Wednesday, December 14, 2005


I don't know who peed in Bill O'Reilly's Wheaties to get him to declare the War on Christmas, but I wish they hadn't. I imagine that Bill got a memo from Murdoch saying that Faux News anchors needed find something to help distract the public from Bush's failures and halt the slide in his poll numbers. While searching for porn, he probably found a link to Faux News online store where he saw "Holiday Ornaments" on sale, and a War was born.

If reality meets my fantasy, then the plot has worked somewhat. Bush's numbers have bottomed out, and he even rebounded to 40% approval in recent days. However, the nutjobs on the right are taking this War on Christmas thing a bit too seriously. Just last night, I saw on the local news one of the "Georgia Gang" (kind of a talking heads program for Georgia politics on Sundays) hawking her own "Merry Christmas!" signs.
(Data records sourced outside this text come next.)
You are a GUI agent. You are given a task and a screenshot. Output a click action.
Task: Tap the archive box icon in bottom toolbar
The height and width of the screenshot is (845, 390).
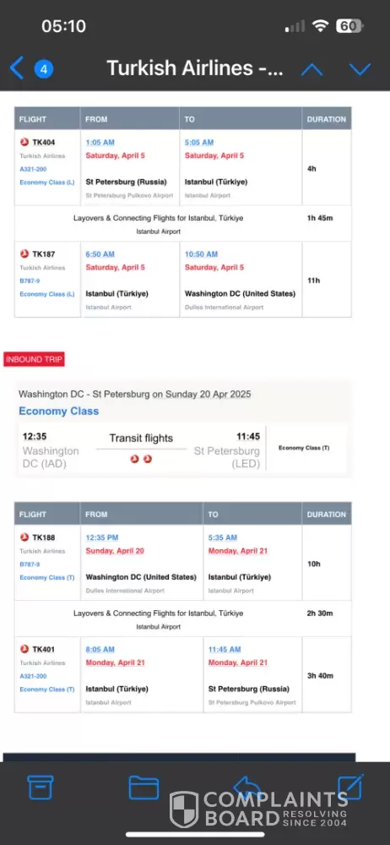pos(41,788)
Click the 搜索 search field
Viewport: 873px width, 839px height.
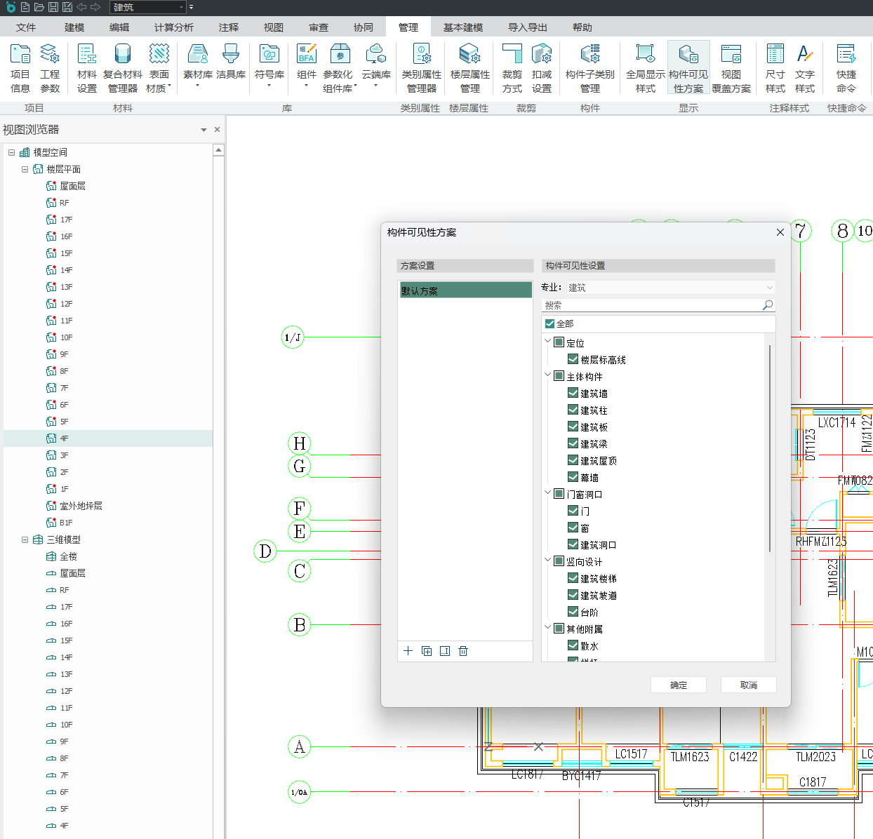(x=653, y=305)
She's a talk show host up in Hall County, GA who's making a buck off the "Merry CHRISTMAS (and f-ck you, atheist a-hole!)" movement.

I doubt that businesses have gone from a "Christmas Sale" to a "Holiday Sale" for any other reason than one of pure profit. It's about making money, and if you can extend that period by being more "inclusive", business is going to do just that. Anyone else remember the days when you never saw any Christmas advertisements until Thanksgiving? Now, you start seeing ornaments and other Christmas items by HALLOWEEN. At this rate, by the time I die, we'll be starting the Christmas shopping season right after July 4th.
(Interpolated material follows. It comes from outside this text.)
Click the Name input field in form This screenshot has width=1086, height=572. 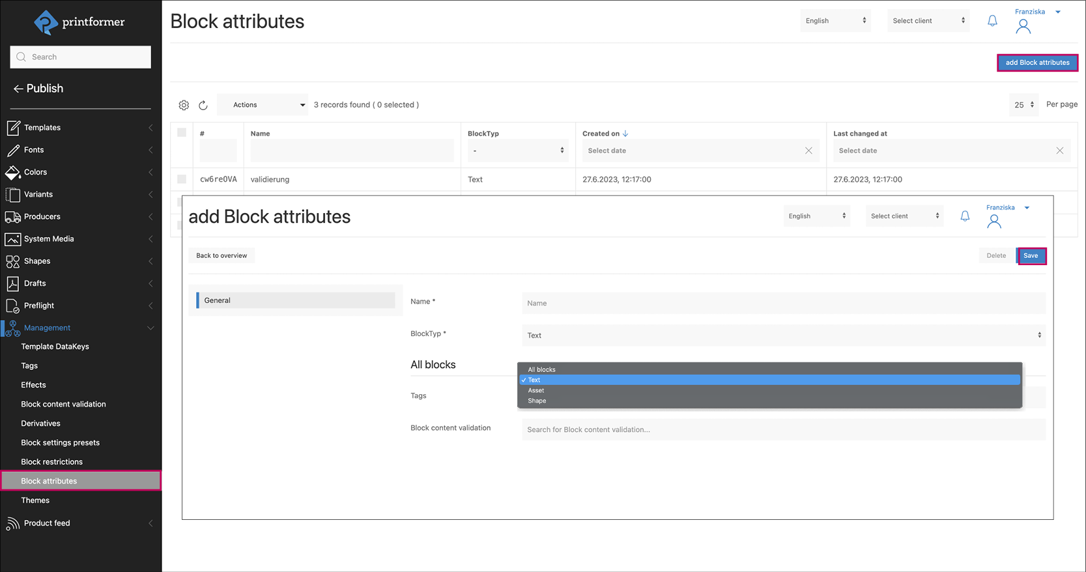(783, 303)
Seriously, Christmas was attacked and conquered from a Christian perspective long ago. In many Christian traditions, this is the Advent season, which is like a "mini-Lent" of preparation for the celebration of the birth of Jesus. It's about God's grace for mankind, and SANTA is not included. I shudder to think how many children probably think that Santa was there to help Mary give birth to Jesus. Maybe Santa was one of the wisemen. The point is that the holiday has lost its meaning before now. Peace on Earth? Goodwill toward men? No sign of that today, especially with the current administration.
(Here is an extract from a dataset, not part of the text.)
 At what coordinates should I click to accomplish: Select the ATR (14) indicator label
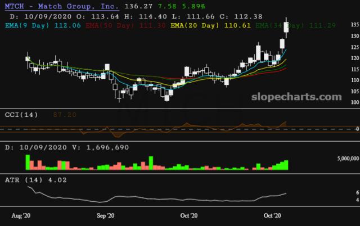24,180
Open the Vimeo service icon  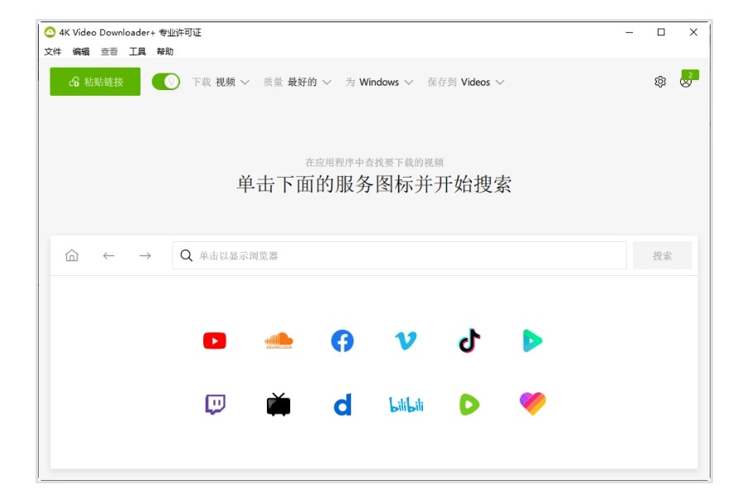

Of course, according to the right wingers, the "PC" crowd of liberals (Oh no! The L-word! And I don't mean Lesbian!) has made a determined plot to destroy Christmas and drive it from the public consciousness! If that's true, someone forgot to send me the memo for the meeting. Oh, that's right...that is because THERE WAS NO MEETING.

"Happy Holidays" grew as the Christmas shopping season extended past Thanksgiving to Halloween. Thanksgiving, I daresay, has merged with Christmas and New Years as the "Holiday Season". Makes sense; there are three national holidays in this time frame. Not to mention Ramadan and Hanukkah usually fall during this period too. It's a cornucopia of holidays that mean different things to different people. Saying Happy Holidays is a way for business to attract non-Christian customers and invite them into the national orgy of spending. After all, for Hanukkah, Jewish children are supposed to get one gift for each NIGHT of Hanukkah. It's not just one day of gifts; it's a week! I don't know if Ramadan has a gift component, but stores would love nothing better than for American Muslims to add one! Even atheists (like my father when I was growing up) celebrate Christmas as a family holiday if nothing else. For most people, it's like Thanksgiving. It's a time for families to get together, exchange presents, and either enjoy each other's company or remind one another why they only do this once a year.

Truly, the degradation of Christmas was started by the Roman Catholic Church as it attempted to attract pagans like the Druids and the Romans. Our Christmas tree is of German origin, and the exchanging of presents and bright decorations came from the Saturnalia celebration of Rome. The winter solstice occurs on Dec. 21, and it has traditionally been a high holy day for pagans, probably b/c it was the shortest day of the year. Jesus was not born on December 25th. It's more likely he was born in late spring if the scholarship I've read is correct. But if it made the leap to accepting Christ easier for the pagans, the Church saw no harm in setting Dec. 25 as Jesus' birthday since Jesus a) wasn't born in a hospital and b) didn't have a birth certificate. The Santa story was born later, and thanks to Coke and The Night before Christmas poem, has exploded into the shopping orgy we have today.

I personally don't care if you say "Merry Christmas" or "Happy Holidays" to me. I will wish you the same, whatever you say. I generally use "Happy Holidays" simply because I do want to be inclusive. It's not about excluding fellow Christians; it's about including my fellow citizens who are not. Here in Georgia, the War on Christmas has produced people who practically shout CHRISTMAS! at you when saying "Merry Christmas". It's ridiculous, not to mention aggressive and blatantly offensive. Just say "Merry Christmas" if you want. But don't lean forward, give your head a sister roll, and shout "CHRISTMAS" with eyes bugging out, daring someone to say something. That is the antithesis of the season, and I daresay that Jesus himself would not be pleased that this is how you choose to celebrate the season of His birth.

Christmas is not in danger! So chill out, have some egg nog, and have a happy holidays, merry Christmas, and happy new year!